Einen eigenen Stil entwickelte die Luftfahrt erst nach dem Zweiten Weltkrieg. Die Konkurrenz nahm stark zu, gleichzeitig sorgten die Düsenmaschinen dafür, dass sich die Flugzeuge immer mehr anglichen. Die Fluglinien reagierten mit einem einheitlichen Coporate Design vom Ticket bis zum Jet. Die alten Firmensignets, meist Vögel, Flügel, Pfeile oder Globen, wurden abstrahiert. Die Lufthansa ließ sich von Otl Aicher ein wärmeres Gelb, ein tieferes Blau und statt einer kursiven Antiquaschrift eine frische Helvetica geben. Die US-Gesellschaft Braniff International malte ihre Flugzeuge bunt an und die Warteräume mit lila, blauen und gelben Streifen. Emilio Pucci war nicht der erste Mode-Star im Fluggeschäft, aber seine Braniff-Kollektion erregte Aufsehen: Stewardessen in hellgrünen Stiefeln, Mänteln und Hütchen, darüber kugelförmige Plexiglashelme.

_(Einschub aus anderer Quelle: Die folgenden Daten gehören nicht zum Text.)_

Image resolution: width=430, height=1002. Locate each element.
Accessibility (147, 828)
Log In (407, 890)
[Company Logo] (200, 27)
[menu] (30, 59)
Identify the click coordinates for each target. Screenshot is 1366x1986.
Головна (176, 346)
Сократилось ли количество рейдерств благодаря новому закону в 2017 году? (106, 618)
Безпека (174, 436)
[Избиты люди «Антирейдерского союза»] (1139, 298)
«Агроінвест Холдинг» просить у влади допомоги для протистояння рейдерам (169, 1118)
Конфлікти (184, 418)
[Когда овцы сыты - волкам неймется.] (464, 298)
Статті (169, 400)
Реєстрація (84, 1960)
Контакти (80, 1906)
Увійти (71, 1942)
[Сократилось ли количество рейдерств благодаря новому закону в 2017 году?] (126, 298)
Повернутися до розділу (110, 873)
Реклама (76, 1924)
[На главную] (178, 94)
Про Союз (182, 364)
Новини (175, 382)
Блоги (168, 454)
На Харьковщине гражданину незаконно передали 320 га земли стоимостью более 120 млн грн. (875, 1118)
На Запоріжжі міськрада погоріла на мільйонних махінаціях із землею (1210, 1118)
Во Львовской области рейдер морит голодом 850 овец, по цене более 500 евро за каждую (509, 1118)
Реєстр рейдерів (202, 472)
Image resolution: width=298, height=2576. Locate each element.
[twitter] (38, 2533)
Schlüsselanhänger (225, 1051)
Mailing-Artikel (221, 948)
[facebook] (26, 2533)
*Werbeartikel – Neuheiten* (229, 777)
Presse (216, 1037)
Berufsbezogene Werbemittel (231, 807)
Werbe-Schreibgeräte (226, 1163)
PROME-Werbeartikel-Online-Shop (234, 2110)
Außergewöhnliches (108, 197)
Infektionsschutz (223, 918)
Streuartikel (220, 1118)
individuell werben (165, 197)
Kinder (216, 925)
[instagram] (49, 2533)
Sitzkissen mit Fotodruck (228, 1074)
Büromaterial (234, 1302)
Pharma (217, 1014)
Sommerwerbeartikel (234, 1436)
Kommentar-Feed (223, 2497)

Die ersten Flugbegleiterinnen waren Krankenschwestern gewesen, die sich weiß gewandet um Luftkranke kümmerten. Um 1960 änderte sich das gründlich: Die Fernreisen, die Kontakte zu wohlhabenden Männern machten die Stewardess zum Traumberuf, zur Projektionsfläche für Fantasien – und zum vermarktbaren „Gesicht“ der Fluglinie. Der Höhepunkt dieser Phase war, von den roten Miniröcken und Schnürstiefeln der Southwest Airlines einmal abgesehen, der Bestseller „Coffee, Tea or Me? The Uninhibited Memoirs of Two Airline Stewardesses“. Ab den 1970er Jahren machten Berufsverbände Schluss mit Heirats- und Kinderverboten, Alters- und Gewichtsreglements. Vor drei Jahren bemühte sich British-Airways-Designer Julien McDonald noch einmal, etwas gegen den nüchternen Businesslook zu unternehmen: „Ich möchte dem Fliegen den Glamour zurückgeben. Die Mädchen sollen sehr sexy und die Männer wie Helden aussehen.“ Die Gewerkschaften verhinderten das. Spätestens seit die 1969 eingeführte Boeing-747 bis zu 490 Touristen auf einmal wegschaufelt, ist im Flugbetrieb mehr Effizienz als Sex-Appeal gefragt.

Die Zeittafel am Ende der Ausstellung stimmt pessimistisch: Der letzte Flug der Concorde, der Bankrott von PanAm, Swissair und vielen anderen. Die gigantische Flughalle Berlin-Tempelhof wird wohl heuer geschlossen; der Flughafen Paris Roissy machte zuletzt durch einstürzende Dächer von sich reden; in New York will eine Billigairline den eleganten TWA-Terminal von Eero Saarinen übernehmen.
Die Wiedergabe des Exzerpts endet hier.